As an example, to search for a class “C” SPS, we look for a pattern composed of geographic locations of triggered detectors as a function of arrival times of particles in them (Fig. 4). A scan performed in a small time window will give a flat line in the middle of the window for particle arrival times as a function of geographic coordinates, if recorded signals are from purely random particles. However, if recorded signals are from the considered class of SPS, we expect a departure from this flat line. Based on this concept, a citizen science interface to CREDO named “Dark Universe Welcome”  has been developed through which interested public, including scientists, students and science enthusiasts participate in pattern recognition and classification of SPS events.
A number of detectors have already been integrated into the CREDO framework. Currently, data from three educational cosmic ray detectors, the HiSPARC, the Shower of Knowledge and QuarkNet are periodically migrated to the data storage and computing center maintained at ACC Cyfronet AGH-UST . An automated process is run everyday for data migration, monitoring and analysis.
5 Final remarks
Despite having a strong potential for exploring unprecedented aspects of particle astrophysics with a globally distributed observatory, no such facility was in existence until recently. Our effort of an integration of existing infrastructures and facilities dedicated to cosmic ray detection has already taken a formal shape and is in an ongoing progress.

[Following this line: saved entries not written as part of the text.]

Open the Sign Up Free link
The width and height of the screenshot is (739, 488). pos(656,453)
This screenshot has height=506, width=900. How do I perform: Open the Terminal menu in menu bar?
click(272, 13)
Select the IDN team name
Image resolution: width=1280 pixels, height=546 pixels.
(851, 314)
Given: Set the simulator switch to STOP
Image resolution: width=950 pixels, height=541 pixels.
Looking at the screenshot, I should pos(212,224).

Once CREDO takes its final shape, it will open a new channel to explore our Universe, namely, the SPS channel. If observed, SPSs can shed light on the interactions at energies close to the GUT scale which in turn means an unprecedented opportunity to experimentally test dark matter models and scenarios, and probe interaction models and space-time properties in otherwise inaccessible energy regime. In case of non-observation of SPS, it will valuably constrain the available theories and narrow down the area of ongoing searches for new physics. Apart from addressing fundamental physics questions CREDO will have a number of additional applications: alerting the astroparticle community on SPS candidates to enable a multi-channel data scan, potential application in interdisciplinary areas as geophysics and spaceweather, integrating the scientific community (variety of science goals, and detection techniques, wide cosmic-ray energy ranges, etc.), helping non-scientists to explore the Nature on a fundamental but comprehensible level. Since SPS photons might span a very wide range of energies, from GeV or lower to even ZeV, the subject might attract an attention of colleagues working in seemingly separated energy regions of the particle astrophysics field. Everybody is welcome to join CREDO.
This research has been supported in part by PLGrid Infrastructure. We warmly thank the staff at Cyfronet, for their always helpful supercomputing support.